Duterte called the centers "one of the most poignant act of Congress and the executive department."
Duterte also touted the passage of the "most extensive social protection program in our country's history with the passage of Bayanihan 1 and Bayanihan 2", which are the Philippines' two COVID-19 aid packages passed in 2020.
Because of the funds dedicated for COVID-19-related expenses, the Philippines was able to have 260 accredited testing laboratories nationwide, and increase bed capacity in hospitals to 140,000, the President said.
Sen. Panfilo Lacson had noted in an earlier statement that about a third of the P140-billion COVID-19 aid fund under the Bayanihan to Recover as One Act (Bayanihan 2) has yet to be utilized.
"As per DBM website which we accessed today but dated June 25, 2021, the Obligation Rate was 78.84 percent. Therefore, 21.16 percent has not been obligated yet by the agencies," Lacson told ABS-CBN News in a text message.
"Disbursement rate is worse at 69.49 percent and therefore, there’s still 31.51 percent of the Bayanihan funds that remains undisbursed or unspent," he said.
The national government was able to establish new hospitals and upgrade existing ones to boost the Philippines' response against the pandemic, Duterte said.
"Never did I imagine that my presidency would not only be judged by how I made good in my campaign promises in fighting illegal drugs, criminality, and corruption, but how I led my nation during the global pandemic," Duterte said.

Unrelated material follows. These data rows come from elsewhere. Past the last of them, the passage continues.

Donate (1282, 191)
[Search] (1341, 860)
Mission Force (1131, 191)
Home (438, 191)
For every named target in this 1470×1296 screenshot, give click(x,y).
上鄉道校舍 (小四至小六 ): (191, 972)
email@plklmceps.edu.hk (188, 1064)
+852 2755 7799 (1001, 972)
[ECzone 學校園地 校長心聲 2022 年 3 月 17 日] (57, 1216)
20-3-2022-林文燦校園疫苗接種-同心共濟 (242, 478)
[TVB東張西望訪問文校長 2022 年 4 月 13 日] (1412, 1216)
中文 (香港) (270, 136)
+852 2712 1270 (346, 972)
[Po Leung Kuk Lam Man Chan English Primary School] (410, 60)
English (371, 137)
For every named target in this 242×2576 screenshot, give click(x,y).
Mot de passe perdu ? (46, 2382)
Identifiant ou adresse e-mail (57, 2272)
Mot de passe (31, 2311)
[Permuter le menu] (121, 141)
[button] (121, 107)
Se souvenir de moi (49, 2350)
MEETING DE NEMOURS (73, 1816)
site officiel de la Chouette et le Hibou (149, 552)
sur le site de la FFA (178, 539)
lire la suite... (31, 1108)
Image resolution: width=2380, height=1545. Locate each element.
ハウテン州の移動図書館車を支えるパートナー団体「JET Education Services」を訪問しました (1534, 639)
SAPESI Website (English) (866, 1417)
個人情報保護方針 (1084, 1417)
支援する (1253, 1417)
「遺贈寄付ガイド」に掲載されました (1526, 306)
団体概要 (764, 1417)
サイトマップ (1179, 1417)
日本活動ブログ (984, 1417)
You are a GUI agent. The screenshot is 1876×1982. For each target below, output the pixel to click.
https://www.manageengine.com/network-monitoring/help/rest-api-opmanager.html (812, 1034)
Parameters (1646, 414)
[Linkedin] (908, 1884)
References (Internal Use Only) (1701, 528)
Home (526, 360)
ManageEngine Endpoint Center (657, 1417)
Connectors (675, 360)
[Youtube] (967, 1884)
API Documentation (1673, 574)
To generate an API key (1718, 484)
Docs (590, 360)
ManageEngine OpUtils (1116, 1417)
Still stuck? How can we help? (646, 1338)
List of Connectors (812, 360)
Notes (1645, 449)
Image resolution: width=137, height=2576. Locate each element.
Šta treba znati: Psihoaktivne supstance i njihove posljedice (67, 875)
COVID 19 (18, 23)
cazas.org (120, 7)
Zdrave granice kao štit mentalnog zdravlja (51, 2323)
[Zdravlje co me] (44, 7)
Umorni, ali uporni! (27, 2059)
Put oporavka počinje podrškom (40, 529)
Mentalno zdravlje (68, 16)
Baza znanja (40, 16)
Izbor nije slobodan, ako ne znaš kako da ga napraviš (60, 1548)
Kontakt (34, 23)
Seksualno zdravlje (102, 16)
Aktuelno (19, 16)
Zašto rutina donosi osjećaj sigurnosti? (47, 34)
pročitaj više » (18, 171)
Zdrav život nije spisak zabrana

"We cannot continue living in the shadow of this potent enemy, especially now that science has proven that it is possible to live if not entirely defeat this virus, he said.
"The best solution is still vaccination," he said, urging Filipinos to get vaccinated against COVID-19.
As of July 25, the Philippines has fully vaccinated over 6 million people against the virus which has killed millions worldwide.
In the first part of his speech, Duterte thanked health workers and other frontliners who pushed to keep health facilities and the economy running during the pandemic.
The country's total recorded COVID-19 cases, as of Monday, stood at 1,555,396, of which, 55,140 or 3.5 percent are active. The Philippines logged its first case in January last year in a Chinese woman who arrived from Wuhan City, China where the disease is believed to have first emerged.